--- START ---

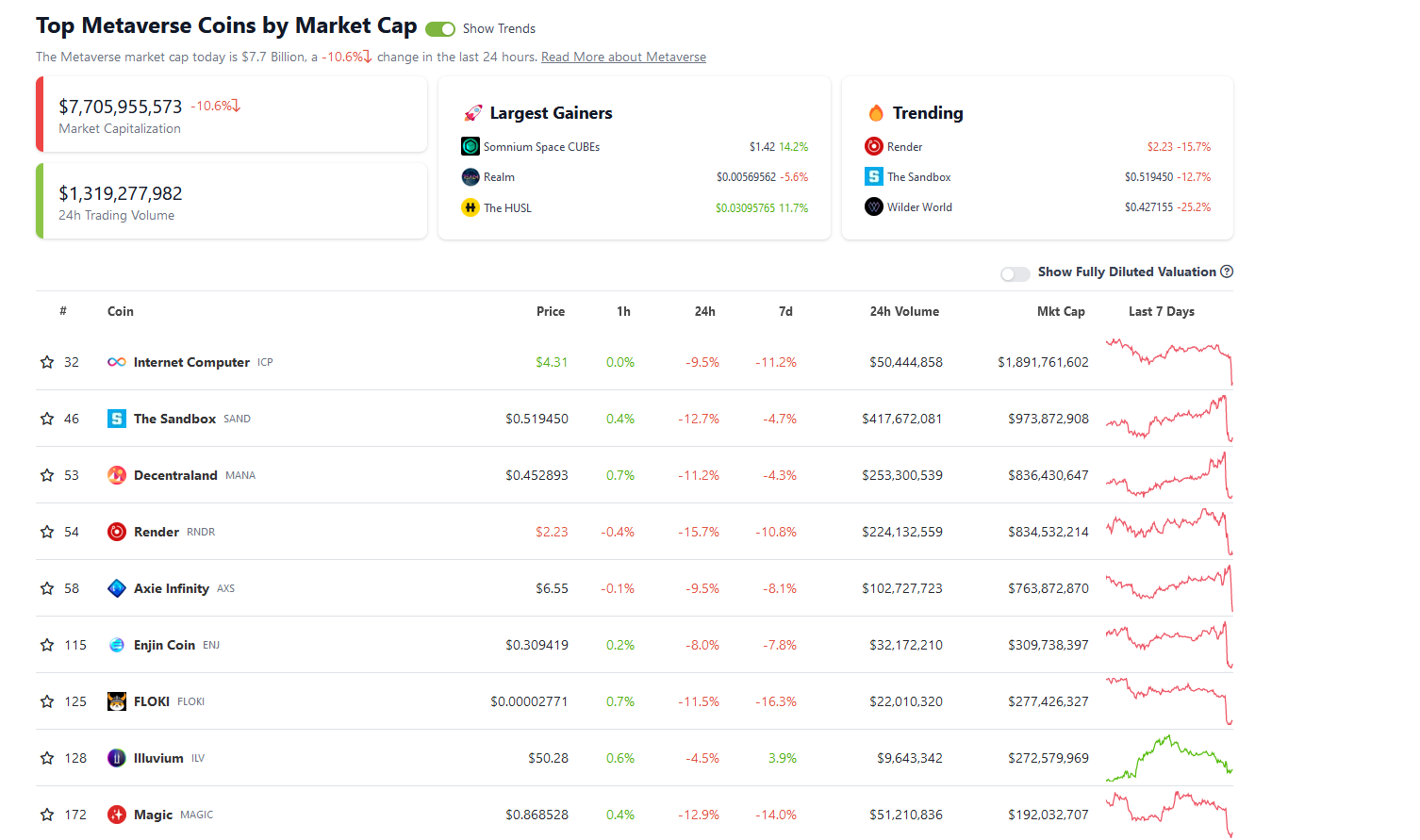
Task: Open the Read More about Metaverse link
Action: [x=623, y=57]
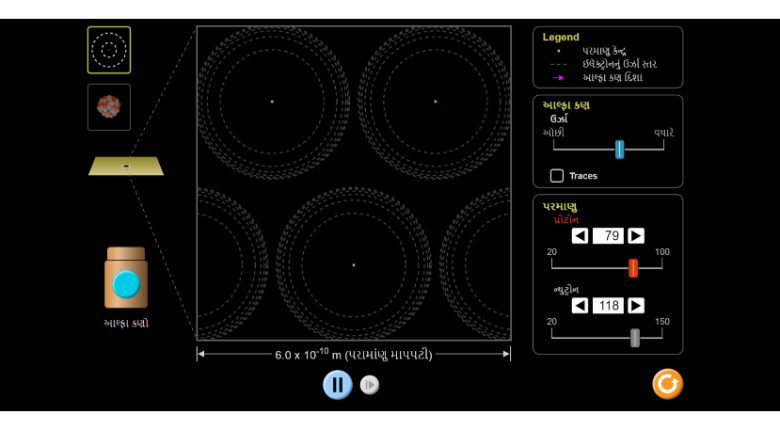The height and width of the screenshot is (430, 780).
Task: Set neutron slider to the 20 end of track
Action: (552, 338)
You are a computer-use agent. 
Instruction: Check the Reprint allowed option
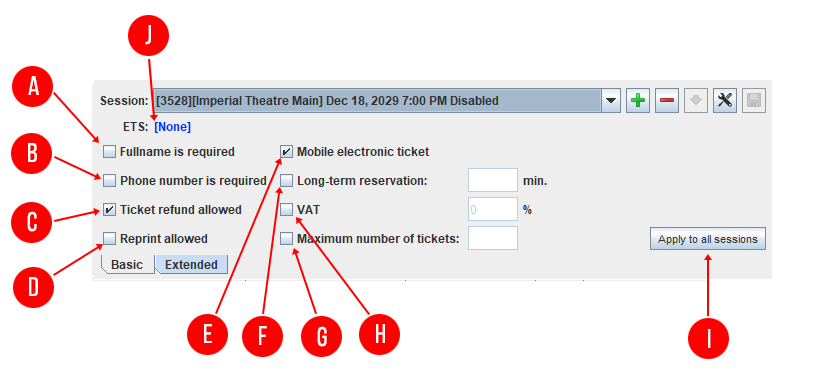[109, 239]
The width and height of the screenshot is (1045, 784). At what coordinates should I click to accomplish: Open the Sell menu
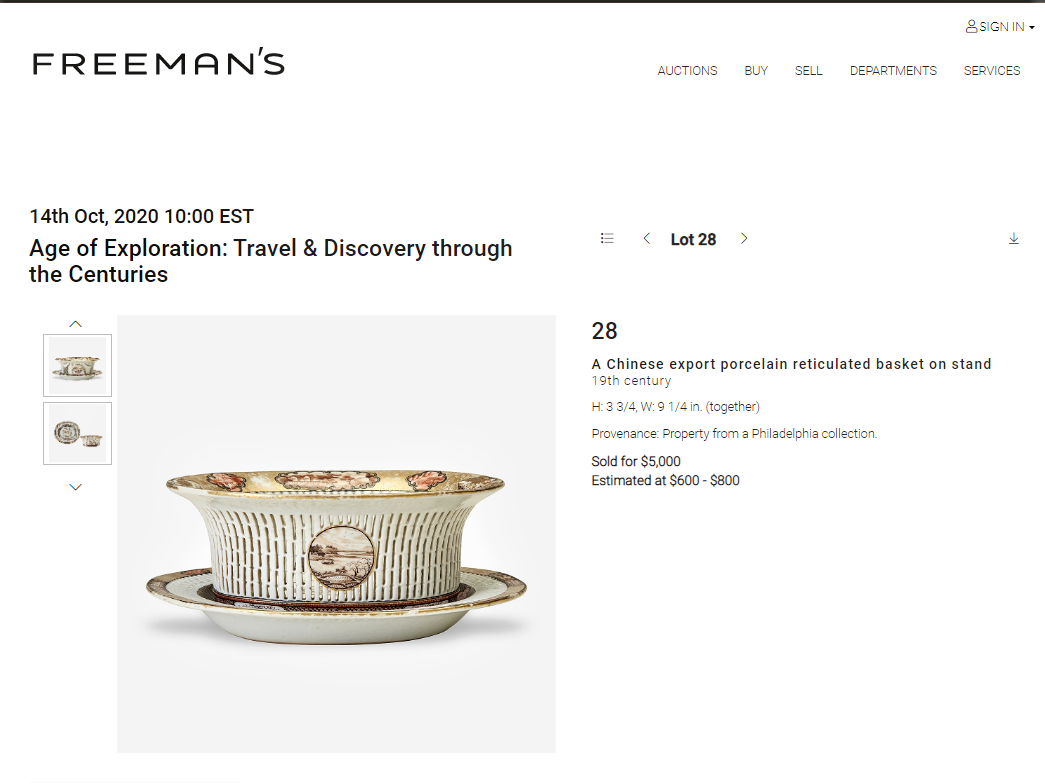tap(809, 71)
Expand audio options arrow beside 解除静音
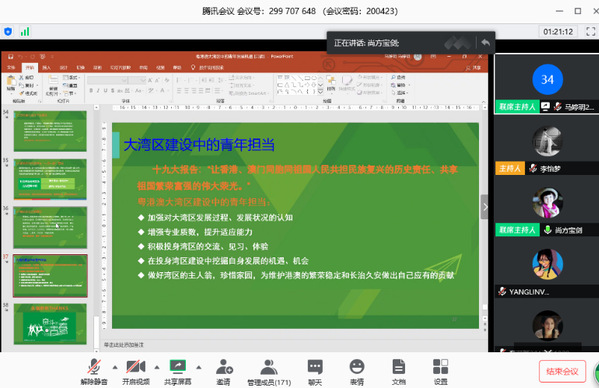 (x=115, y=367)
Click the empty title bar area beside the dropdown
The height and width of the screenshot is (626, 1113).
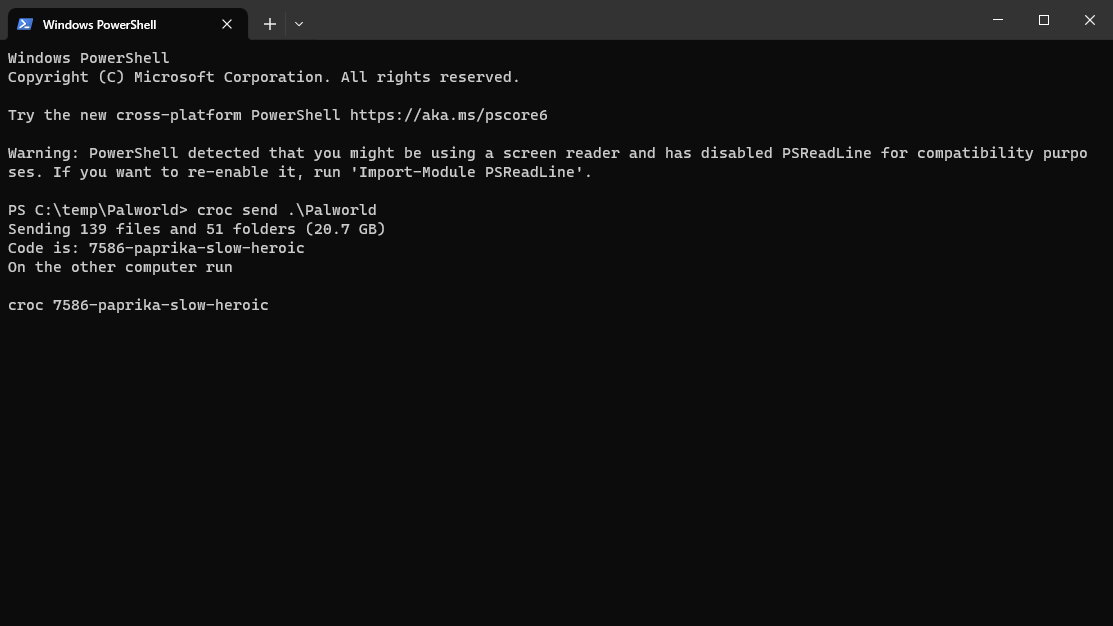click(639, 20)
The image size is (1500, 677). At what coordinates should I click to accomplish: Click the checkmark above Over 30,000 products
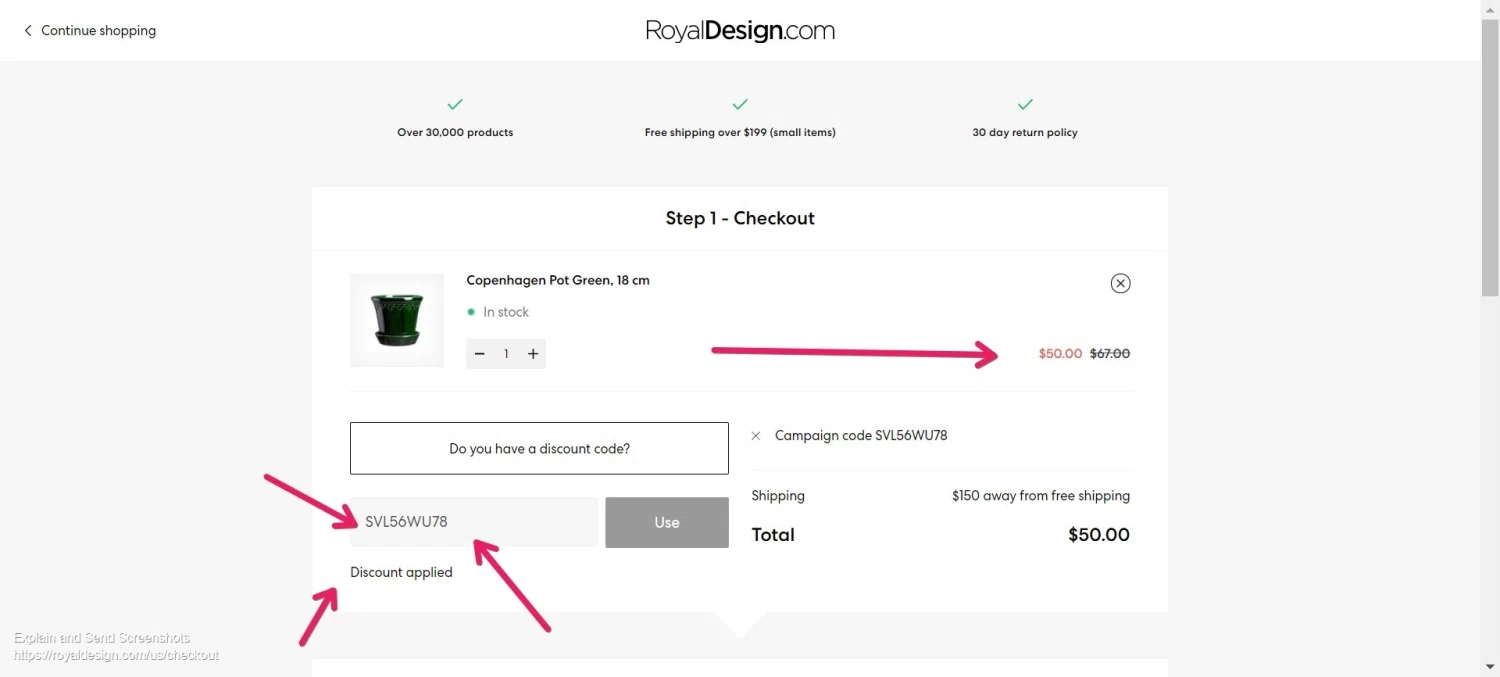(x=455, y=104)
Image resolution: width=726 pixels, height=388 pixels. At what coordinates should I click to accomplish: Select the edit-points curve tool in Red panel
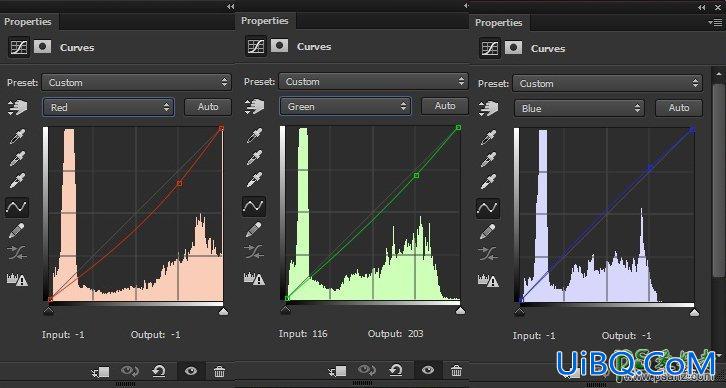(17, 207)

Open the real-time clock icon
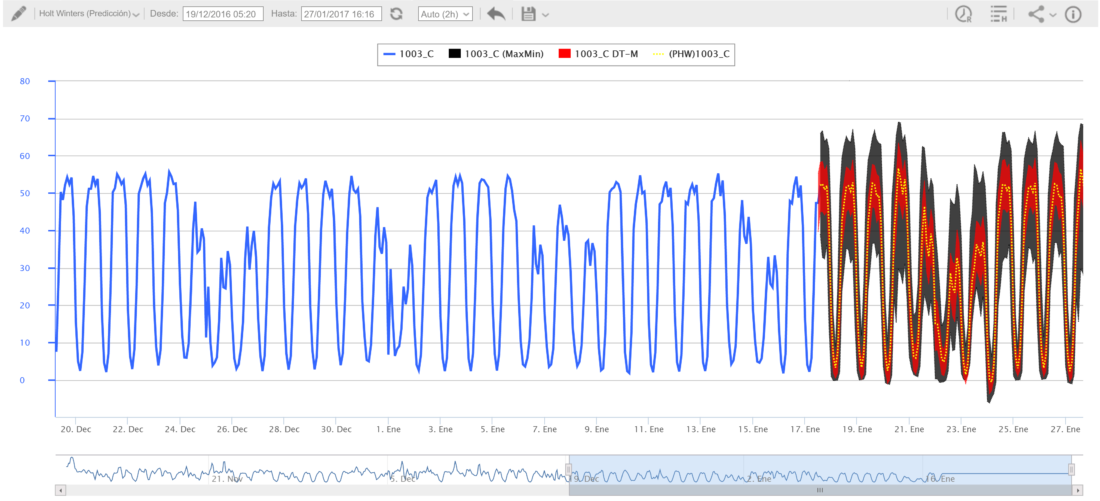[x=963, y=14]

--- END ---

WORK TASK -
What must be output is the exact run of lines from the one holding "You are a computer-use agent." through the end of the entries above, both ends included, minus the pictures.

WRITTEN SOLUTION -
You are a computer-use agent. 
Instruction: Check the Reprint allowed option
[109, 239]
The width and height of the screenshot is (1045, 784). At what coordinates should I click to accomplish: Open the Sell menu
tap(809, 71)
Expand audio options arrow beside 解除静音
 (x=115, y=367)
Click the empty title bar area beside the dropdown
The height and width of the screenshot is (626, 1113).
click(639, 20)
The image size is (1500, 677). At what coordinates should I click to accomplish: Click the checkmark above Over 30,000 products
(x=455, y=104)
Image resolution: width=726 pixels, height=388 pixels. At what coordinates should I click to accomplish: Select the edit-points curve tool in Red panel
(17, 207)

Open the real-time clock icon
[x=963, y=14]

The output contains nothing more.